On the other hand, Puma is worth a fraction of what it was in its heyday, so positive events have an exaggerated impact. But the regulatory volte-face should not have been quite so unexpected; after Roche’s rival Perjeta got the EU green light this month a reversal of the regulator’s negative stance on Nerlynx had become a distinct possibility.
For years Nerlynx and Perjeta, and their respective Extenet and Aphinity studies, had been pitted as arch rivals in the setting in question – extended adjuvant treatment of breast cancer. In the event the modest but statistically significant result of Extenet trumped an even more borderline effect in Aphinity.
Both drugs came before the EMA, which in January announced a “negative trend vote” on Nerlynx, indicating that a positive opinion was unlikely. Sure enough, a month later the filing was turned down, with the regulator saying Nerlynx’s invasive disease-free survival benefit in Extenet might lack clinical relevance.
At the same time, it became apparent that Roche’s Aphinity data with Perjeta were also to have been discussed by the regulator, but no announcement had been made, and the Swiss firm was cagey about proceedings (Europe blocks Nerlynx, Perjeta up next, January 24, 2018).
Puma requested a re-examination of the EMA’s negative decision in March. While the regulator deliberated, however, it approved Perjeta in the extended adjuvant setting on June 1, apparently without raising major questions about Aphinity.
It is not known what arguments Puma used, but after a drug with arguably even less clinical relevance than Nerlynx was approved the die was cast, and the EMA yesterday adopted a positive trend vote on Nerlynx.
Even before Perjeta’s thumbs-up Stifel analysts noted that EU regulatory U-turns after initially negative decisions were not unheard of. Indeed, of 20 negative opinions that had appealed for re-examination since 2014, four have been overturned.

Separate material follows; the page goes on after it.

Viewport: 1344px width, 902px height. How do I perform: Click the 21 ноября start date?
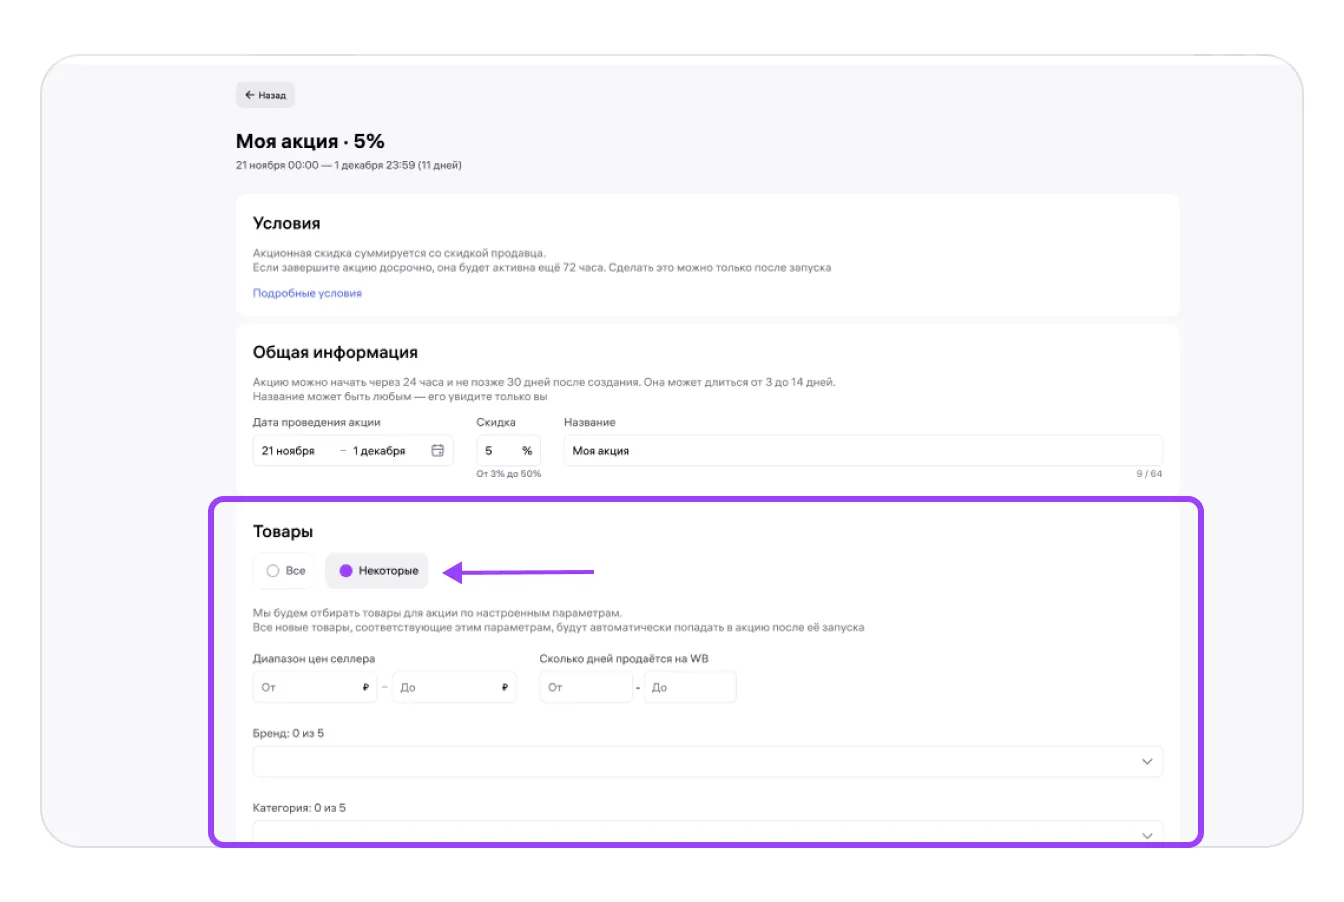click(288, 451)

|EU regulatory U-turns: negative opinions overturned after re-examination 2014-18|
|Product||Company||Indication||Reason for rejection||Reason for U-turn|
|Nerlynx||Puma||Extended adjuvant breast cancer||Lack of clinical relevance||Not yet known|
|Sialanar||Proveca||Drooling in children with CNS disease||Lack of benefit in mild to moderate disease||Positive in severe drooling|
|Ninlaro||Takeda||Multiple myeloma||Lack of benefit||Conditional approval with request for confirmatory data|
|Translarna||PTC Therapeutics||Duchenne muscular dystrophy||Lack of benefit||Evidence of effectiveness seen at 40mg dose|
|Linoladiol N||Unclear||Vaginal atrophy||Concern about existing overuse||Limited treatment to four weeks|
Reasons behind the other four U-turns range from re-examination of a medicine’s effect on a narrower patient population to limiting toxicity by restricting the treatment dose. One problem the regulator might have seen with Extenet is that Nerlynx’s efficacy was driven by breast cancer patients who were hormone receptor-positive, or who had high nodal status.
Still, this process usually does not work in companies’ favour. The most recent test of the EU regulator’s resolve was Pharmamar’s Aplidin. Its marketing authorisation for multiple myeloma was refused in December, and in March the decision was upheld on re-examination.
The full scope of the regulatory blessing to Nerlynx will only become apparent as and when a formal decision is given. Of course, even if the EMA decides that Nerlynx is, after all, relevant beyond the narrow patient populations, whether it actually is will be down to doctors and payers.